Chivers D J, Hladik C M
J Morphol. 1980 Dec;166(3):337-86. doi: 10.1002/jmor.1051660306.
Three categories of dietary adaptation are recognized--faunivory, frugivory, and folivory--according to the distinctive structural and biochemical features of animal matter, fruit, and leaves respectively, and the predominance of only one in the diets of most species. Mammals subsisting mainly on animal matter have a simple stomach and colon and a long small intestine, whereas folivorous species have a complex stomach and/or an enlarged caecum and colon; mammals eating mostly fruit have an intermediate morphology, according to the nature of the fruit and their tendency to supplement this diet with either animal matter or leaves.
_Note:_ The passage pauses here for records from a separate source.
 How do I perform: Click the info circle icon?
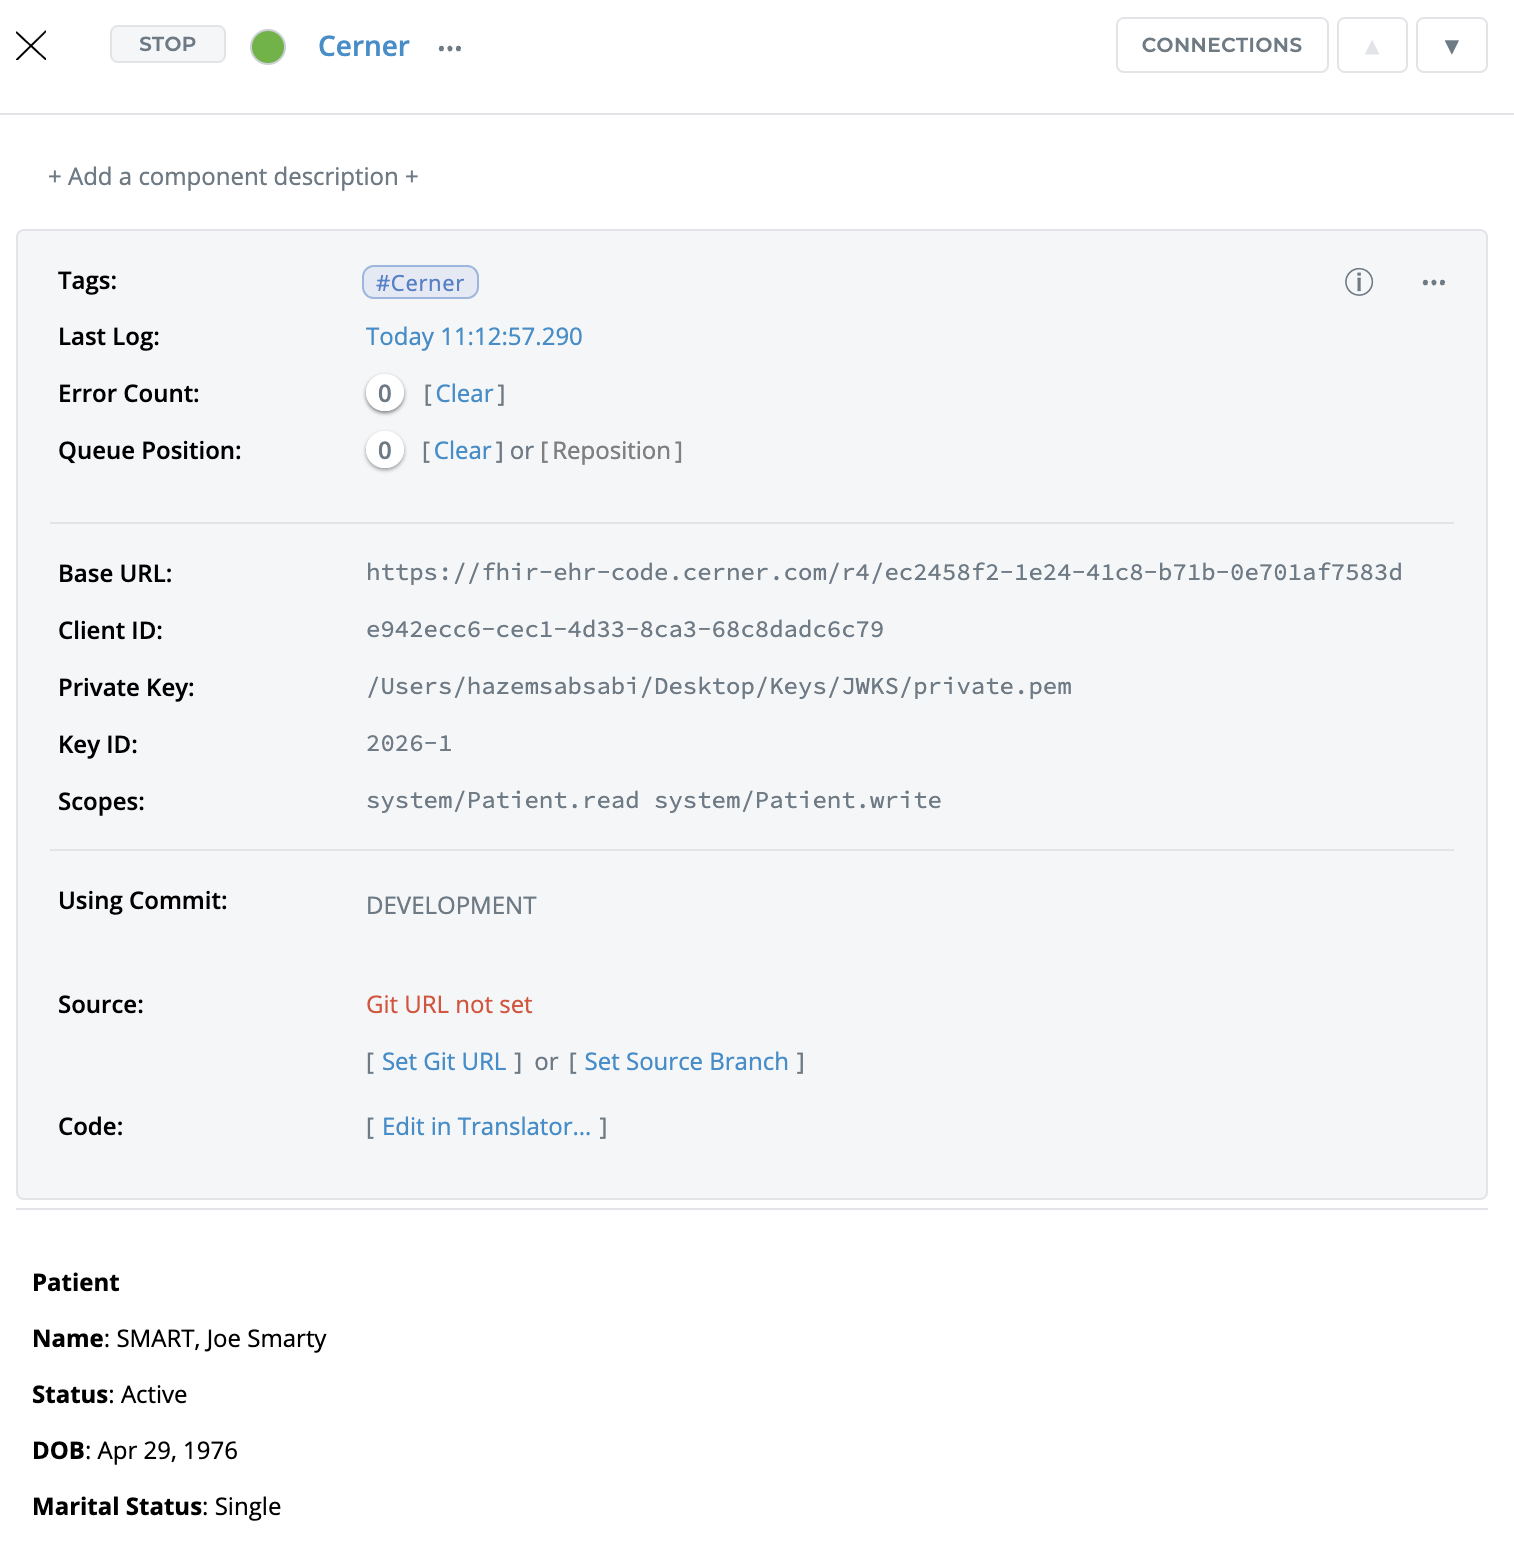tap(1358, 283)
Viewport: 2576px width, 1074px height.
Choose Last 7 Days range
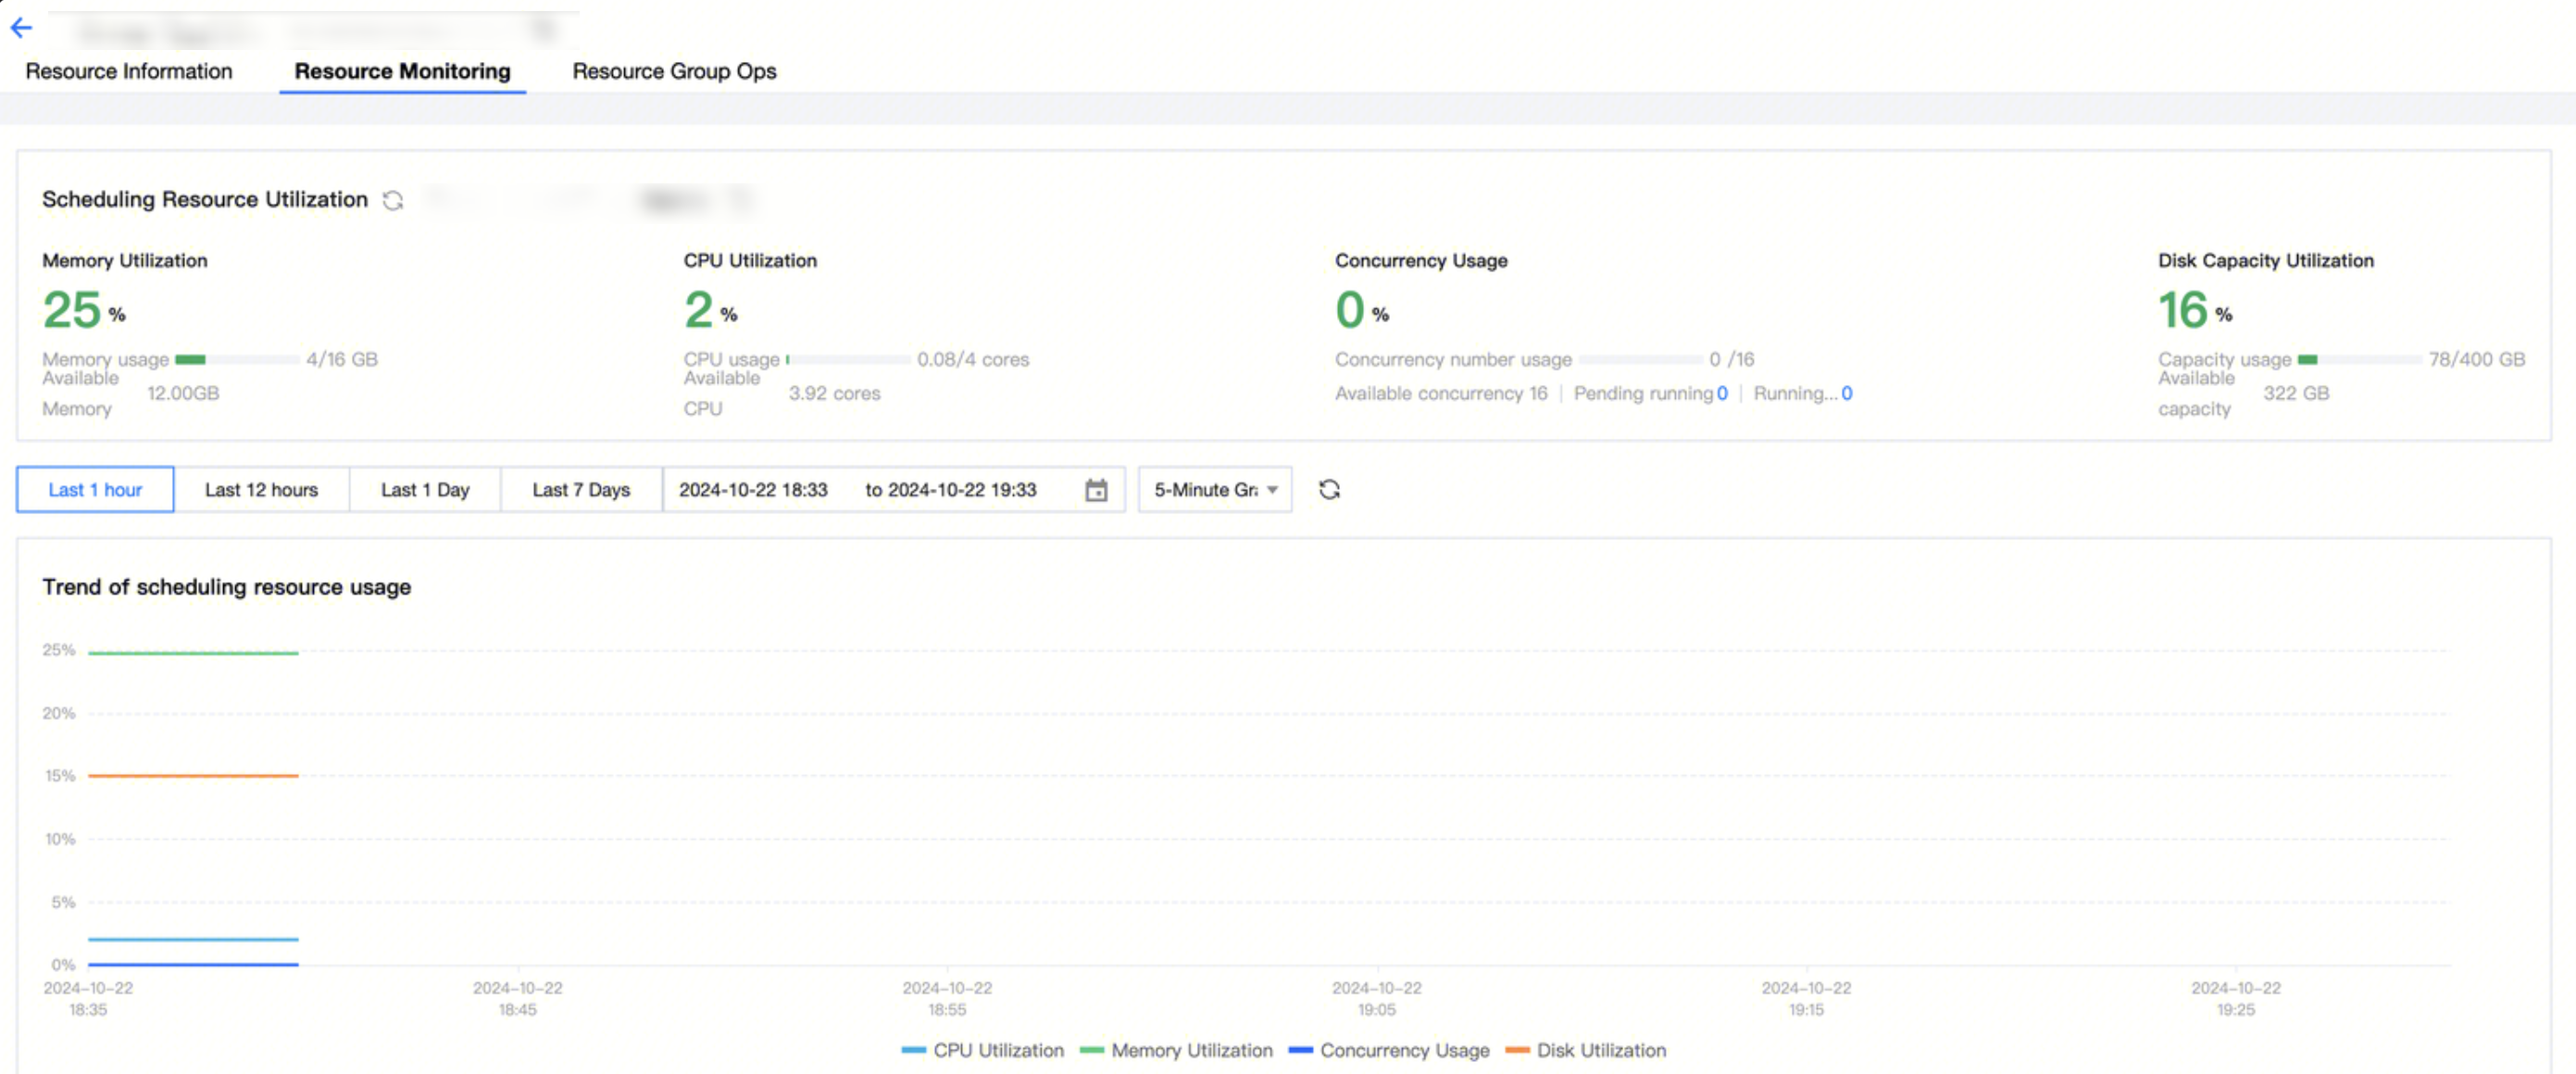click(581, 490)
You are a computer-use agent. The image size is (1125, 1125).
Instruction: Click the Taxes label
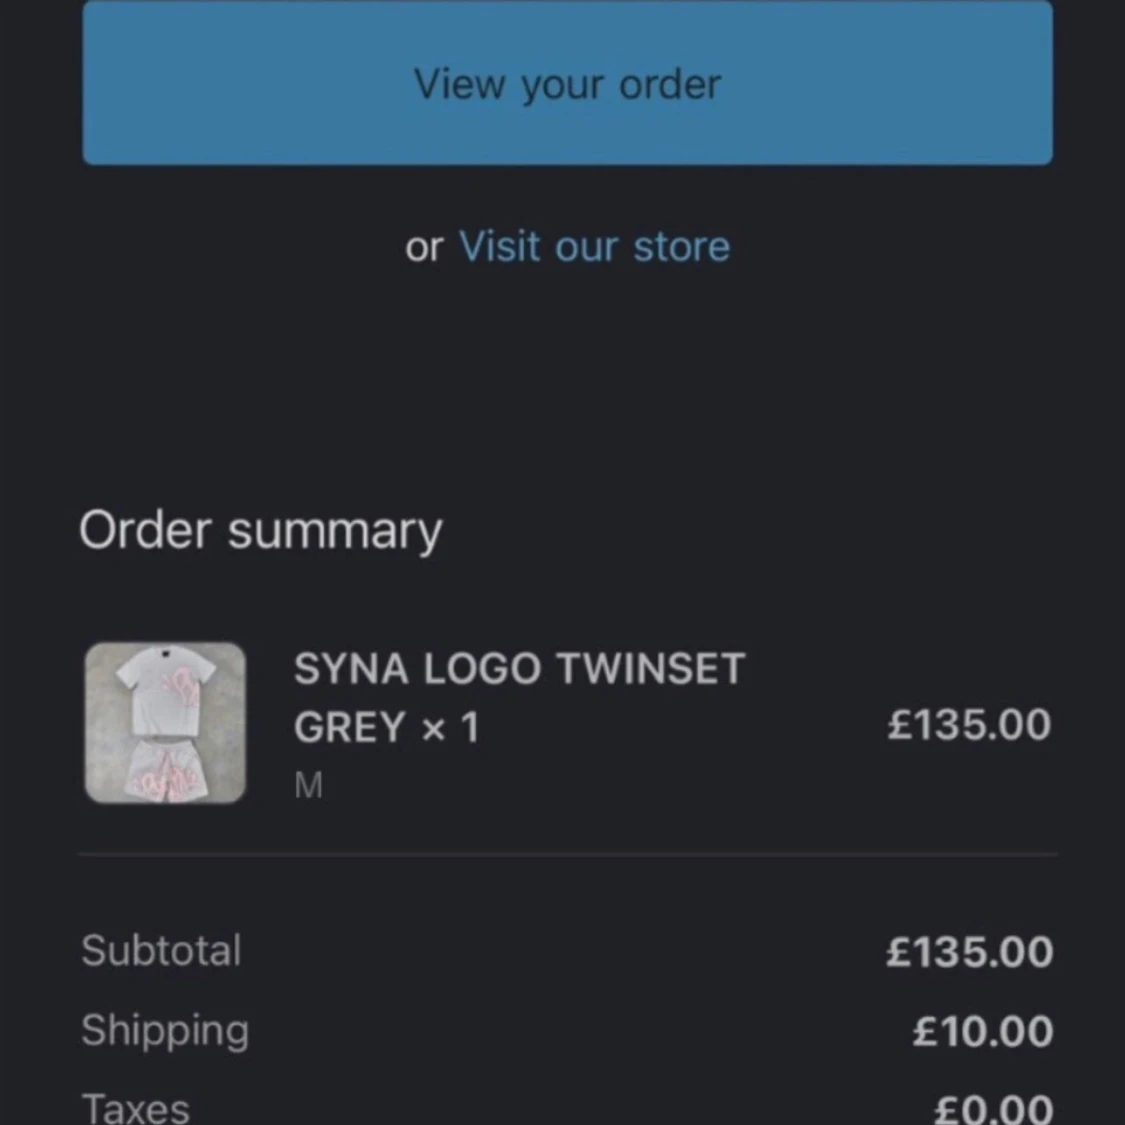[x=135, y=1108]
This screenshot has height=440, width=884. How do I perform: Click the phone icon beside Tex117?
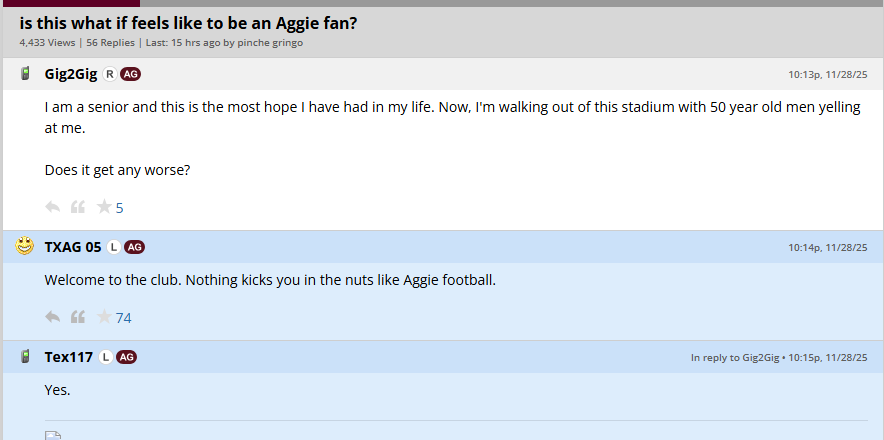tap(26, 356)
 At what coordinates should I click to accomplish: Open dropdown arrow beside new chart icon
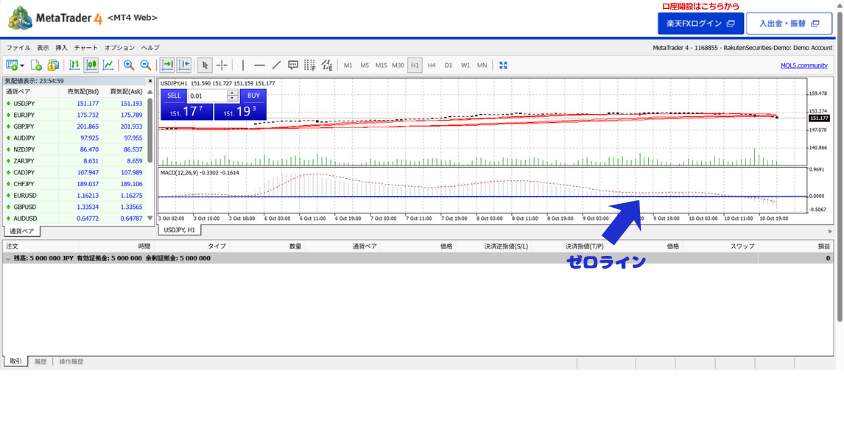[20, 65]
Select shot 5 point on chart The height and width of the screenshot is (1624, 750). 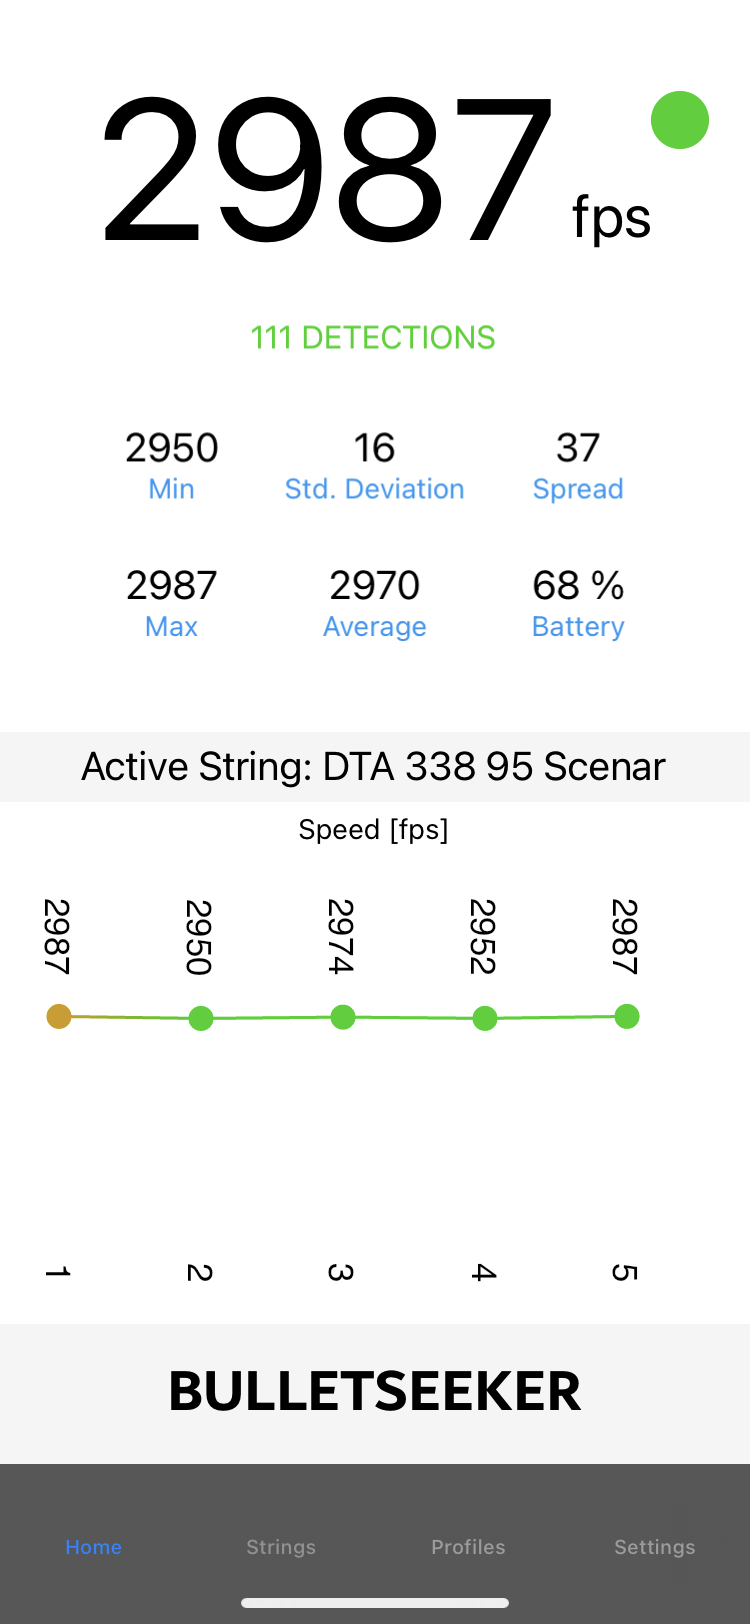point(627,1017)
The frugivorous group are mostly primates: 50 of the 78 mammalian species, and 117 of the 180 individuals included in this analysis are primates. Coefficients of gut differentiation, the ratio of stomach and large intestine to small intestine (by area, weight, and volume), are low in faunivores and high in folivores; the continuous spread of coefficients reflects the different degrees of adaptation to these two dietary extremes. Interspecific comparisons are developed by allowing for allometric factors. In faunivores, in which fermentation is minimal, the volume of stomach and large intestine is related to actual body size, whereas these chambers are more voluminous in larger frugivores and mid-gut fermenting folivores; fore-gut fermenters show a marked decrease in capacity with increasing body size. Surface areas for absorption are related to metabolic body size, directly so in frugivores; area for absorption is relatively less in larger faunivores and more in large folivores, especially those with large stomachs. Indices of gut specialization are derived from these regressions by nonlinear transformation, with references to the main functional features of capacity for fermentation and surface area for absorption. These are directly comparable with the dietary index, derived from quantitative feeding data displayed on a three-dimensional graph, with all species within a crescentic path from 100% faunivory through 55--80% frugivory to 100% folivory, perhaps illustrating, at least for primates, the evolutionary path from primitive insectivorous forms through three major ecological grades.
根据动物类食物、水果和树叶各自独特的结构和生化特征,以及大多数物种饮食中仅以其中一种为主的情况,可识别出三类饮食适应性——食虫性、食果性和食叶性。主要以动物类食物为生的哺乳动物有一个简单的胃和结肠以及一条长长的小肠,而食叶性物种有一个复杂的胃和/或一个扩大的盲肠和结肠;根据水果的性质以及它们用动物类食物或树叶补充这种饮食的倾向,以水果为主食的哺乳动物具有中间形态。食果性群体大多是灵长类动物:在此次分析涵盖的78种哺乳动物中,有50种是灵长类动物,在180个个体中有117个是灵长类动物。肠道分化系数,即胃和大肠与小肠的比例(按面积、重量和体积计算),在食虫动物中较低,在食叶动物中较高;系数的连续变化反映了对这两种极端饮食的不同适应程度。种间比较是通过考虑异速生长因素来进行的。在发酵作用最小的食虫动物中,胃和大肠的体积与实际体型相关,而在体型较大的食果动物和中肠发酵的食叶动物中,这些腔室的体积更大;前肠发酵动物的容量随着体型增大而显著减小。吸收面积与代谢体型相关,在食果动物中是直接相关;在体型较大的食虫动物中,吸收面积相对较小,在大型食叶动物中则较大,尤其是那些胃大的食叶动物。肠道特化指数是通过对这些回归进行非线性变换得出的,参考了发酵能力和吸收面积的主要功能特征。这些指数可直接与饮食指数进行比较,饮食指数是根据在三维图上显示的定量摄食数据得出的,所有物种都处于从100%食虫性到55 - 80%食果性再到100%食叶性的新月形路径内,这或许至少对灵长类动物而言,说明了从原始食虫形态经过三个主要生态等级的进化路径。